Can you reproduce the stretch of rows from the line containing "Click the Goals" through the end of the rows, requests included, shifting every coordinate in the answers by adding 111 to it?

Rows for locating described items
* * * * *

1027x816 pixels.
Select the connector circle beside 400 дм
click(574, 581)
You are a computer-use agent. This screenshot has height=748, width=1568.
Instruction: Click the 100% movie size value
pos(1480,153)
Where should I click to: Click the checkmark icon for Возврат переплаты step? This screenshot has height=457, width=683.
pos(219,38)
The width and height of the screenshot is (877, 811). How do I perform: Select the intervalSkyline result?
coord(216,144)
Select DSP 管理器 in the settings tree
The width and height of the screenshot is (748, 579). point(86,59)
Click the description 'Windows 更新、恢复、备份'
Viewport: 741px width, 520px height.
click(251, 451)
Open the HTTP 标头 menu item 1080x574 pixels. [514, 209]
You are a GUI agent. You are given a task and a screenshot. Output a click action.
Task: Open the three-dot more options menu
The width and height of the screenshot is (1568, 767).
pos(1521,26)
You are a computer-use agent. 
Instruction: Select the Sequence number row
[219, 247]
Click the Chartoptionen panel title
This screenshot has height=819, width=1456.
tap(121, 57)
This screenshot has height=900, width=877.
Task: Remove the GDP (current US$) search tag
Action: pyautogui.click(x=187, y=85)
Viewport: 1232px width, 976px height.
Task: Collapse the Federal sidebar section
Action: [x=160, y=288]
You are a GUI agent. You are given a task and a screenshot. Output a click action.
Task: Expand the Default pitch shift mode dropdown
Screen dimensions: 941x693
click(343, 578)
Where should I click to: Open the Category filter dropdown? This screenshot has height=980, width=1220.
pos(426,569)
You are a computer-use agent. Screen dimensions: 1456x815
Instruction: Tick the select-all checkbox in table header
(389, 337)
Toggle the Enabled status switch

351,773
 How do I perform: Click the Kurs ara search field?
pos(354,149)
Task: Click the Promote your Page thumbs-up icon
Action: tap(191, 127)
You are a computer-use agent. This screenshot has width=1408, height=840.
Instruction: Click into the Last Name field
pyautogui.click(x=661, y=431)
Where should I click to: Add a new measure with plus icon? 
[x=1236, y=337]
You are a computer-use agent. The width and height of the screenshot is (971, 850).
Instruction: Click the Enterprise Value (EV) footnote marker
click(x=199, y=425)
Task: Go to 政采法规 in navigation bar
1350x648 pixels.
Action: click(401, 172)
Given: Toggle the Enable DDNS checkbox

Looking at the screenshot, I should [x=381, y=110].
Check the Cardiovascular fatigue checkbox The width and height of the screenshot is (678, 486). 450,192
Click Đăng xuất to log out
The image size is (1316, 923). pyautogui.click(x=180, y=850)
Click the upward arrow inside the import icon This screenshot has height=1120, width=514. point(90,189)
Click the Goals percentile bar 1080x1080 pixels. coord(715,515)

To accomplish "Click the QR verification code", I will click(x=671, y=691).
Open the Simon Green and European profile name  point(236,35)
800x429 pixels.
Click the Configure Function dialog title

* * * * *

- **Answer to this problem**:
Click the Goals percentile bar 1080x1080 pixels. coord(826,626)

To accomplish "Click the QR verification code", I will click(x=782, y=802).
Open the Simon Green and European profile name  point(347,146)
800x429 pixels.
Click the Configure Function dialog title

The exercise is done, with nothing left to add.